**Task requirements:**
Copy the entries below exactly, but only from the line containing "Check the box" through the final line.

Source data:
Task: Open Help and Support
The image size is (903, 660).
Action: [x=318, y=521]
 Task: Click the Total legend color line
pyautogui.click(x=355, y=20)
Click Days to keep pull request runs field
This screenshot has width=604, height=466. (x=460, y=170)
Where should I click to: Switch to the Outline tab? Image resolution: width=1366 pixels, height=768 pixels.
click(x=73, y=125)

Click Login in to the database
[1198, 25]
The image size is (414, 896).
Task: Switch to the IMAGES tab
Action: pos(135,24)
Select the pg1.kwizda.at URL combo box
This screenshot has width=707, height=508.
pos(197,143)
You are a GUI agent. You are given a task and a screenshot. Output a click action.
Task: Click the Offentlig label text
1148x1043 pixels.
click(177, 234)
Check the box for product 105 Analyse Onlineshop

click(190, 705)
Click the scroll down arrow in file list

**Written solution:**
Check the box for product 105 Analyse Onlineshop

click(190, 705)
Click the scroll down arrow in file list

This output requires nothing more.